- Генерал Ли, вы сдались, а мы с Керлингтоном - нет, - гордо сказал Гастер и вышел от генерала непобежденным.
Керлингтон хотел последовать примеру полковника, но его вдруг окликнули по званию:
- Лейтенант! - Изобретатель против воли остановился. Генерал Ли продолжал: - Вы назвали меня предателем. Зная вашу горячность… и вашу искренность, я не буду требовать удовлетворения. Но потрудитесь уделить мне несколько минут… выслушайте меня.
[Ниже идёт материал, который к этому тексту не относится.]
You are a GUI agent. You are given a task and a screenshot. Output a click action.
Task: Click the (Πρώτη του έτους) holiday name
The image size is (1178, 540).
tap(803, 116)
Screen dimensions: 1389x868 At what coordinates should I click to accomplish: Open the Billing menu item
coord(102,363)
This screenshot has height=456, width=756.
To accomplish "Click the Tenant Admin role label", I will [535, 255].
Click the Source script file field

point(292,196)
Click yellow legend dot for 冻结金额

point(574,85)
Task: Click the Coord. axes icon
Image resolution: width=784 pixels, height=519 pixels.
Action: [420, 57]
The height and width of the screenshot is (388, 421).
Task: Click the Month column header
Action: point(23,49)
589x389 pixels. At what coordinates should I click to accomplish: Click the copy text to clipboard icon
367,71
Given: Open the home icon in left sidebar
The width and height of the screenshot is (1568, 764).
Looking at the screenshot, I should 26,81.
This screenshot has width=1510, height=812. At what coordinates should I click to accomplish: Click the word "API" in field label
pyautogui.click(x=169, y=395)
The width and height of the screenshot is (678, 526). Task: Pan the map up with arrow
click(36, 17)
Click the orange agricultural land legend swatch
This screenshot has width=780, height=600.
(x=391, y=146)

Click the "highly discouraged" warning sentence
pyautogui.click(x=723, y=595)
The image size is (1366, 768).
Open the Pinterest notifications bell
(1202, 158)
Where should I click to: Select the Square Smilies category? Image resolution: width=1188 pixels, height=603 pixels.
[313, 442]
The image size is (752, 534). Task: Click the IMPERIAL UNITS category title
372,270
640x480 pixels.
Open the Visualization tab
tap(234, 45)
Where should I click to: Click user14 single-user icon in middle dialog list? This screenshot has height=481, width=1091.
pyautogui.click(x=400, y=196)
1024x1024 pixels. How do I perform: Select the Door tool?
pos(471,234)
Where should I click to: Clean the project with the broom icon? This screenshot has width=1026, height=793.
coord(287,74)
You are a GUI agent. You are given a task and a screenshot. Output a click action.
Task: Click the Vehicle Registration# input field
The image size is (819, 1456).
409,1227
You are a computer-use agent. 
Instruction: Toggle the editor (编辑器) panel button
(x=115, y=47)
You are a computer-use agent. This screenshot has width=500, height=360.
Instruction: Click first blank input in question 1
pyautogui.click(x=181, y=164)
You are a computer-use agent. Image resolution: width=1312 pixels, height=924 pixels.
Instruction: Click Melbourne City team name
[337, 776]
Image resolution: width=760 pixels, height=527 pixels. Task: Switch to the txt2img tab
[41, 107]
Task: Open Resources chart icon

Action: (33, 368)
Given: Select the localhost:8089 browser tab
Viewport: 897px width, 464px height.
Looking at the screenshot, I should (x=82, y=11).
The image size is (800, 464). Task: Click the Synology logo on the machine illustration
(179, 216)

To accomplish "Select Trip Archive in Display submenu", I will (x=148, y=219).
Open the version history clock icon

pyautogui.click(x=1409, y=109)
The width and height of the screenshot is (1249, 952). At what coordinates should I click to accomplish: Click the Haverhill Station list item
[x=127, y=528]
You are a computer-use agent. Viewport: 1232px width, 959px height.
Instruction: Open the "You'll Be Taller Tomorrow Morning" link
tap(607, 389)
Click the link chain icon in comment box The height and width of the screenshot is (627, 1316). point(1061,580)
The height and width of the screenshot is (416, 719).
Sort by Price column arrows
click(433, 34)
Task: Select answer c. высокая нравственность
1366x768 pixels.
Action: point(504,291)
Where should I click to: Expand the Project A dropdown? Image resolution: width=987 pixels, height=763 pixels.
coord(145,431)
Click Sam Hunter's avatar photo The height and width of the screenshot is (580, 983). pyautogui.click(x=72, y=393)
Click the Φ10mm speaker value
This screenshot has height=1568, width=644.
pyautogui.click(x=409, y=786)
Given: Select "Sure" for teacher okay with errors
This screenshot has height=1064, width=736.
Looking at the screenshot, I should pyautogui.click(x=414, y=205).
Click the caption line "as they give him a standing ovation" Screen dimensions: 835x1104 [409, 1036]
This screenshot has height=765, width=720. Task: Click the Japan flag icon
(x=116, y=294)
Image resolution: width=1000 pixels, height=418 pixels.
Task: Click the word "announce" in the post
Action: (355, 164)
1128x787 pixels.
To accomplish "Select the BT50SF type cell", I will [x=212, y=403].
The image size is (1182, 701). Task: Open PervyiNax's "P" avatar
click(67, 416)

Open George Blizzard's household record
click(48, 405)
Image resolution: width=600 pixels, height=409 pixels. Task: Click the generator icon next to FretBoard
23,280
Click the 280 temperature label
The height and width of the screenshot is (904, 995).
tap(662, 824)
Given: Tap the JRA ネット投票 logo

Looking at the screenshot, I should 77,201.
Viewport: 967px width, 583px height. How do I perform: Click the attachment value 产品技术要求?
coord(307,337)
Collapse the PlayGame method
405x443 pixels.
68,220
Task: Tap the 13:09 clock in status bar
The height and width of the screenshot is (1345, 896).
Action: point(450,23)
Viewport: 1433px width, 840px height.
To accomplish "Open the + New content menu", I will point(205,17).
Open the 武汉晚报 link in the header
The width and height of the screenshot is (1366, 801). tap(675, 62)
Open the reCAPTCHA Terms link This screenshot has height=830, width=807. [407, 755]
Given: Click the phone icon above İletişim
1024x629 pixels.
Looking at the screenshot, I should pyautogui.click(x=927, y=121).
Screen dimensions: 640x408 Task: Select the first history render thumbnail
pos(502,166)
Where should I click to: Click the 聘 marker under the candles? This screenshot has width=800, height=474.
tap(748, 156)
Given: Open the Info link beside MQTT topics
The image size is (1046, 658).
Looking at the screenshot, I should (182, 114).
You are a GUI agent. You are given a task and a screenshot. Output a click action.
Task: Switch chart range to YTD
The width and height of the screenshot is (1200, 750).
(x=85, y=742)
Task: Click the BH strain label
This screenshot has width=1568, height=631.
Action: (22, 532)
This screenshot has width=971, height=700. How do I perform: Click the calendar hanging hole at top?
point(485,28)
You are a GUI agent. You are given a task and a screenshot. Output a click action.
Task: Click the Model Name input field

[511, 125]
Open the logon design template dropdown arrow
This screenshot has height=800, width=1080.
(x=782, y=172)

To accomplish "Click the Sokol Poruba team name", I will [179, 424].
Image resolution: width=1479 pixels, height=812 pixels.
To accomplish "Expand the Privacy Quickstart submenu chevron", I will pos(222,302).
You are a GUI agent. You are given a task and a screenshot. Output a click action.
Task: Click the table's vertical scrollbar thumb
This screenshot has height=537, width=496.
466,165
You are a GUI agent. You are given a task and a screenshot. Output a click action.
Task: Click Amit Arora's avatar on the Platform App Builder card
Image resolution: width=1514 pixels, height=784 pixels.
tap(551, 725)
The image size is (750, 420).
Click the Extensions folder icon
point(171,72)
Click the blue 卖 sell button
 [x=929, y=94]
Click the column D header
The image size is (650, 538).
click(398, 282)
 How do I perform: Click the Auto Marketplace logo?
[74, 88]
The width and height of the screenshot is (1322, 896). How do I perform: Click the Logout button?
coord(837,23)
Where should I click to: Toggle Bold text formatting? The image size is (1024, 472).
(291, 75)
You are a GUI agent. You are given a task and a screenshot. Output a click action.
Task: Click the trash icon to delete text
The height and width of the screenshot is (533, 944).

Керлингтон моргнул и неожиданно ясно представил, как на лезвии его сабли извиваются и кричат ирландские зуавы.
8. Лошадиная арифметика
Но вернемся к нашим героям. Тем временем, когда золотая змея, оскалившись, смотрит в темноту, вспоминая мальчишек-конфедератов, с нашими героями происходит следующее.
- Больно! Боже, как больно!
Кричит человек. В прошлый раз, кажется, мы не успели познакомиться. У него высокий фальцет и отвратительно аккуратная прическа банковского клерка. Человека зовут… впрочем, это уже неважно. Он только что дернулся в последний раз и затих. Аминь. Покойся с миром. Мы видим его руку с обручальным кольцом, рукав клетчатой рубашки, блеск серебряной запонки - и вдруг перед нами опускается огромная металлическая нога. В почерневшем, мятом металле тонут отблески света.
Где-то вдалеке раздается грохот. Но это мало похоже на звук выстрела, скорее на землю упали деревянные перекрытия. Очередная тщетная попытка остановить механического человека.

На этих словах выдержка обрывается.